Comparison to Alternative Approaches

Free energy perturbation (FEP) methods — specifically FEP+ as implemented in commercial packages and alchemical FEP as available in open-source tools — produce substantially better ΔΔG prediction accuracy than Rosetta for the cases where comparison is possible. In our benchmarking subset where FEP calculations are computationally feasible (smaller proteins, mutations without large structural rearrangements), FEP achieves Pearson r ≈ 0.80–0.85 versus r ≈ 0.62 for Rosetta. The accuracy improvement is genuine and significant.

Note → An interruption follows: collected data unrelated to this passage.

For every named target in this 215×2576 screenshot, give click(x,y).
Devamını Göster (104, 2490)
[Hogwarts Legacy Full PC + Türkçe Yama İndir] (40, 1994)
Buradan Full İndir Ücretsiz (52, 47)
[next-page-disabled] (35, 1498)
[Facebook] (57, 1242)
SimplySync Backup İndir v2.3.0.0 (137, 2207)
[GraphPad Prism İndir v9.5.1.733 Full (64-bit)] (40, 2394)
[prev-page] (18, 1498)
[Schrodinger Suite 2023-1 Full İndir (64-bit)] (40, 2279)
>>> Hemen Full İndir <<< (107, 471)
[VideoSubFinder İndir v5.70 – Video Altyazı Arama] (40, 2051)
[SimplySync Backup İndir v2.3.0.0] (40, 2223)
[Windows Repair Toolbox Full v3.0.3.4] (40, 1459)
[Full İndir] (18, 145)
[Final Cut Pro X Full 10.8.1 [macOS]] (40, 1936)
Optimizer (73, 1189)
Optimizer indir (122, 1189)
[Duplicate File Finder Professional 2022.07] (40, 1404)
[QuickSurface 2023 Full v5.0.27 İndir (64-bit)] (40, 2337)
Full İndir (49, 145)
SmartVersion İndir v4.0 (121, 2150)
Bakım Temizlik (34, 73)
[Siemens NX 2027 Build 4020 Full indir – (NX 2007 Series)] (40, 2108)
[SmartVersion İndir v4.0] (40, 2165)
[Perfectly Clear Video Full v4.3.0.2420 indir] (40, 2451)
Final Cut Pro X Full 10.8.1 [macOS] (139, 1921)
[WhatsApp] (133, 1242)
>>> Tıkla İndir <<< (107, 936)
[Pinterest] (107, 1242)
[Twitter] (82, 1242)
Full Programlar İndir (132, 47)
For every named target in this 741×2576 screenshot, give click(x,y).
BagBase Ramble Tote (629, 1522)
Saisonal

The tradeoff is throughput. Rosetta ΔΔG calculation for a 20-residue interface alanine scan completes in minutes to hours on a standard compute node. FEP calculation for a single mutation requires nanosecond-scale alchemical transformation simulations, running to hours or days per mutation on equivalent hardware. For an interface with 30 residues to scan, FEP is 50–100× more computationally expensive per residue than Rosetta. For a virtual library of 100,000 compounds where per-compound ΔΔG disruption contributions need to be estimated, FEP is effectively intractable at current computational costs. Rosetta is the appropriate tool for interface characterization and hot-spot identification at screening scale; FEP is the appropriate validation tool for a small set of prioritized compounds where high-confidence ΔΔG prediction is worth the computational investment.

Calibration Corrections for Operational Use

Based on the benchmarking analysis, we apply two calibration corrections to Rosetta ΔΔG outputs before using them in hot-spot identification:

A charged-residue correction factor (approximately +0.7 kcal/mol subtracted from predicted ΔΔG for charged-to-alanine mutations, based on the mean benchmarked bias) that reduces overestimation of charged residue hot-spot contributions.
An aromatic-residue amplification factor (approximately ×1.25 scaling of predicted ΔΔG for Trp/Tyr/Phe-to-alanine mutations) that corrects for systematic underestimation of aromatic hot-spot contributions.

These corrections are target-class-specific and are recalibrated when new experimental ΔΔG data becomes available for a target system in our panel. They are applied consistently across all interface characterization reports and disclosed in the methodology section of each characterization output — a scoring correction that is applied invisibly is epistemically worse than one that is documented and verifiable.

The benchmarking is ongoing. As experimental ΔΔG datasets for additional oncology PPI complexes become available — particularly for the less-characterized targets like Wnt pathway interfaces and STAT3 — the calibration corrections will be updated and the accuracy bounds revised. A scoring function you understand fails in predictable ways is more useful for drug discovery decision-making than one that fails randomly.